[LLVMdev] [cfe-dev] [Proposal] function attribute to reduce emission of vzeroupper instructions

Tue Jan 7 16:14:11 PST 2014

> -----Original Message-----
> From: aaron.ballman at gmail.com [mailto:aaron.ballman at gmail.com] On
> Behalf Of Aaron Ballman
> Sent: Tuesday, December 24, 2013 7:02 AM
> To: Rafael Espíndola
> Cc: Gao, Yunzhong; cfe-dev at cs.uiuc.edu Developers (cfe-dev at cs.uiuc.edu);
> LLVM Developers Mailing List (llvmdev at cs.uiuc.edu)
> Subject: Re: [cfe-dev] [LLVMdev] [Proposal] function attribute to reduce
> emission of vzeroupper instructions
> 
> On Tue, Dec 24, 2013 at 7:50 AM, Rafael Espíndola
> <rafael.espindola at gmail.com> wrote:
> >> In general, I'm not too keen on adding more calling conventions
> >> unless there's a really powerful need for one from an ABI
> >> perspective. This sounds more like an optimization than an ABI need.
> >
> > I think that is the case.
> >
> >> What's more, I
> >> worry (a little bit) about confusion that could be caused with the
> >> __vectorcall calling convention (which we do not currently support,
> >> but will need to at some point for MSVC compatibility).
> >
> > What does the __vectorcall does?
> 
> http://msdn.microsoft.com/en-us/library/dn375768.aspx
> 
> It's different than the proposed attribute, but still relates to SIMD instruction
> optimizations.
> 
> >
> >> What should happen with this code?
> >>
> >> int foo() __attribute__((avx));
> >>
> >> void bar(int (*fp)()) {
> >>   int i = fp();
> >> }
> >>
> >> void baz(void) {
> >>   bar(foo);
> >> }
> >>
> >> Based on your description, this code is valid, but not as performant
> >> as it could be. The vzeroupper would be inserted before fp() is
> >> called, but there's no incompatibility happening. So I guess this
> >> feels more like a regular function attribute than a calling
> >> convention.
> >
> > It is not a calling convention. The issue is more if it is a type or a
> > decl attribute. Given that putting the attributes on the function
> > decls is the simplest and should cover most of the cases, I think we
> > can probably start with that and revisit if we still see too many
> > vzeroupper  being inserted.
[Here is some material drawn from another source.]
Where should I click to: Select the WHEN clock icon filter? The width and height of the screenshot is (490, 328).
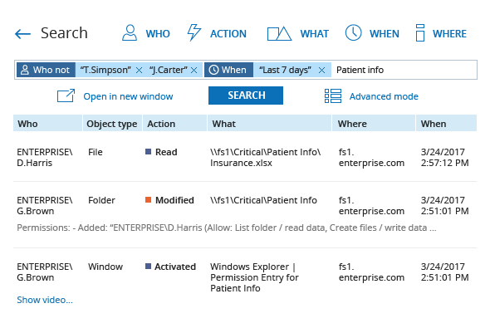[x=353, y=32]
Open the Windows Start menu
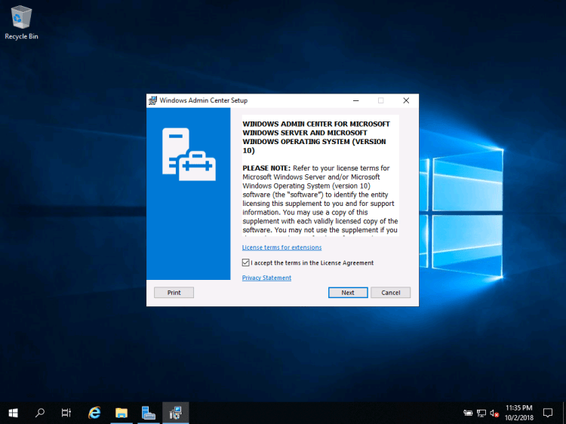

What do you think?
> 
> That seems reasonable to me.
> 
> >
> >>>
> >>> Function definitions in a translation unit compiled with -mavx
> >>> architecture will
> >>>
> >>> implicitly have this attribute.
> >>
> >> Can you safely do that? What about code that does uses inline
> >> assembly to use legacy SSE instructions in a TU compiled with -mavx,
> >> for instance?
> >
> > I think it would take a performance penalty, but I don't expect that
> > to be common.
> 
> Hmm, I was worried about the situation where:
> 
> extern int foo(); // compiled without -mavx
> 
> void bar() {  // compiled in a TU with -mavx
>   ...
>   // no vzeroupper is inserted before the call instruction because it is
>   // implicit due to -mavx
>   foo();
>   ...
> }
> 
> I'm not certain whether this sort of pattern could cause problems or not. If
> there's no way for it to be problematic, then implicitly attaching the attribute
> is reasonable enough. It does mean we're straying farther from the as-
> written attributes for the function, but that's just an unfortunate situation
> we're already in today and wouldn't block this feature.
> 
> ~Aaron

Hi Aaron,
Many thanks for your feedback!

I do not have any opinion right now on how this attribute should interact with
the __vectorcall calling convention. I will need to revisit it later.

Regarding the implicit attachment of this attribute, my intention is to only
imply the avx attribute on function definitions. Since the backend can see what
instructions are being generated in the callee, it should be able to make smart
decisions on whether to emit a vzeroupper before the call instruction. In the
above example, foo() would not implicitly carry the avx attribute because the
compiler sees only its declaration.

- Gao